• [Activity] Rewrite the material from its beginning through the line containing "Image resolution: width=1574", replacing "row-actions-friday" with "row-actions-saturday" and leaving everything else unchanged.
★ ★ ★ ★ ★
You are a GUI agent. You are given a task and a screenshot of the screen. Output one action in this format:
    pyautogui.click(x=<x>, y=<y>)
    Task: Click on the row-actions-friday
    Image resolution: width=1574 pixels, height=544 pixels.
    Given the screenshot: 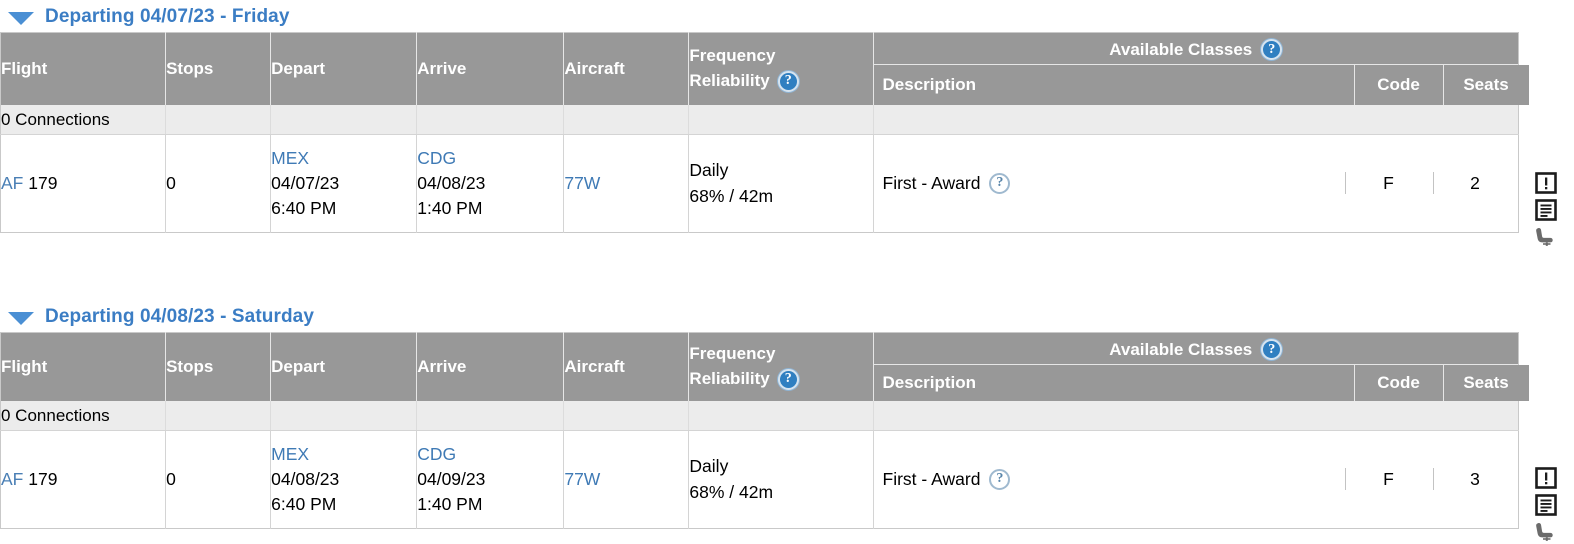 What is the action you would take?
    pyautogui.click(x=1546, y=210)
★ ★ ★ ★ ★
• [Response below]
You are a GUI agent. You are given a task and a screenshot of the screen. Output one action in this format:
    pyautogui.click(x=<x>, y=<y>)
    Task: Click on the row-actions-saturday
    Image resolution: width=1574 pixels, height=544 pixels.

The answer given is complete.